Good question! After Sixth Form College I decided to go travelling and embarked on what turned out to be a two-year trip to Canada, New Zealand, Australia and the USA. Whilst living on the North Island of New Zealand, I found myself a summer job at the local shipyard in Whangarei as a painter’s labourer and joined the team involved in their main project which was a full repaint of ‘Douce France’, a large sailing catamaran. As I started to get to know a few of the crew, I realised I was very much on the wrong side of the fence. The life of a deckhand and the lure of travelling the world seemed like it would be a lot more fun and adventurous than being stuck in a paint suit longboarding the mast and hull! After six months in New Zealand, I found myself in a non-paid deck position on a small sailing vessel for 4 months which enabled me to gain some miles at sea and build some experience. I then returned home for a short time to complete my STCW before heading off to Florida to find a job on a yacht.
What has been your favourite yacht to work on far?
Apart from my current vessel, it would have to be, the 67m Damen Sea Axe yacht support vessel. We had a fantastic team and a great working environment, and the exposure to a large array of operations and equipment including a Triton submarine, high-tech and rebreather dive set up and a commercial helicopter, not to mention the large tenders, proved to be an invaluable experience. It was a great fleet to be part of.
It seems that creating a blameless culture onboard is very important for you, how do you go about achieving that?
I have worked on many yachts where speaking up has been viewed as throwing someone under the bus. In that type of working environment, it is very hard to evolve or improve. I feel it is so important to learn every day and I find the simplest way to encourage this mindset onboard is to hold regular meetings and always hold a debrief after an operation or event. I do this by encouraging the HODs to sit down with their teams and ask a few simple questions, i.e. What worked well? What didn’t work well? What do we need to change or action to ensure we do not make the same mistakes next time? I believe it is important for every member of the crew to have a voice, and to feel confident about speaking up knowing they will be listened to. This is especially crucial where safety issues are concerned.
Was it always a goal of yours to become a Captain?
Quite early on in my career, I decided I wanted to become an Officer, but the idea of becoming a Captain didn’t come to mind until I had spent some time as Chief officer. On my first yacht, I was very lucky to work with a Chief Officer who guided and mentored me. He handed me a training record book in my first week! He really encouraged and helped me to set goals and targets, which paved the way for me to become an OOW.

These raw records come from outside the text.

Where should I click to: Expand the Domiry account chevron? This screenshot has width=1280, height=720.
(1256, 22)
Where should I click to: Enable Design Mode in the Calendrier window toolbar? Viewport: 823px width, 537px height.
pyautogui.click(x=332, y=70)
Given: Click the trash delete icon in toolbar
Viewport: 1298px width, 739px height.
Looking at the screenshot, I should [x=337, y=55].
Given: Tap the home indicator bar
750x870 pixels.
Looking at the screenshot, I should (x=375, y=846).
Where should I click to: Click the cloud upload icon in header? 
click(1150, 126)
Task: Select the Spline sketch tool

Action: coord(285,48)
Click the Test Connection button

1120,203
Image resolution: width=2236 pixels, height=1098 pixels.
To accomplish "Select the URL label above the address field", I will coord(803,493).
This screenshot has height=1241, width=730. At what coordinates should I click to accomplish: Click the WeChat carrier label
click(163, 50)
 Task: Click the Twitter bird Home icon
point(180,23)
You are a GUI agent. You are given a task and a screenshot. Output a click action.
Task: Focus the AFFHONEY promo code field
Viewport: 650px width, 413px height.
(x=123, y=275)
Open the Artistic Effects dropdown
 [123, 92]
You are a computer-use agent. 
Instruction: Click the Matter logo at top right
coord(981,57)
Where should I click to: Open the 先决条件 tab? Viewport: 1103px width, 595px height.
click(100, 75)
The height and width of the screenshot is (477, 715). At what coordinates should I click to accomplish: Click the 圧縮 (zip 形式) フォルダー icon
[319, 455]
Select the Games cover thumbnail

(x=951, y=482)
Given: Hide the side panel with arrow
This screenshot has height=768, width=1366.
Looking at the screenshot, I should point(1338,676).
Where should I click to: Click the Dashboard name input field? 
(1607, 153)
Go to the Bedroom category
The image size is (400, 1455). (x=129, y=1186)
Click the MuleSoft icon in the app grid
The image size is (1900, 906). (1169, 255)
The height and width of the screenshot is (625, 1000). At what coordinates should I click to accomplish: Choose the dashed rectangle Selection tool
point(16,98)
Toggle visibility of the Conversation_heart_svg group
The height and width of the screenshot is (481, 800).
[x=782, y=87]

What advice would you give someone following the same path?
My advice to someone starting out in the industry would be to acquire as many “superpowers” as possible! The more depth of knowledge and extra skills you arrive with, the more likely you are to choose a good program that puts time and money into training and developing the people they take on. I would advise someone a bit further on in their career to never be afraid to reach out for help. I have several mentors with whom I speak regularly and am also in contact with the client manager from our management company to whom I often reach out for assistance.
What is most important for you when looking for a job?
I think one of the most important considerations for me when looking for a position as a Captain is to find a rotational partner and program which align with my own values and philosophy. Another important factor for me is the itinerary. I find it hard to sit still and love to travel and keep moving.
What changes do you hope to see in the industry in the next 10 years?
I hope to see a professional industry that is more diverse and inclusive and places more importance on the well-being and mental health of the crew. I believe these changes will help to create happier and higher performing teams and crews, which in turn can only equate to an improved guest experience.
What’s next on the horizon for you?
Having recently completed the TCA Command and Leadership course I would like to continue to develop my leadership and management skills and am considering going back to school to complete a Masters in this subject.
With so much ambition and progressive thinking wrapped up in Captain Durham, we can see great contributions coming from him for the future of the yachting industry.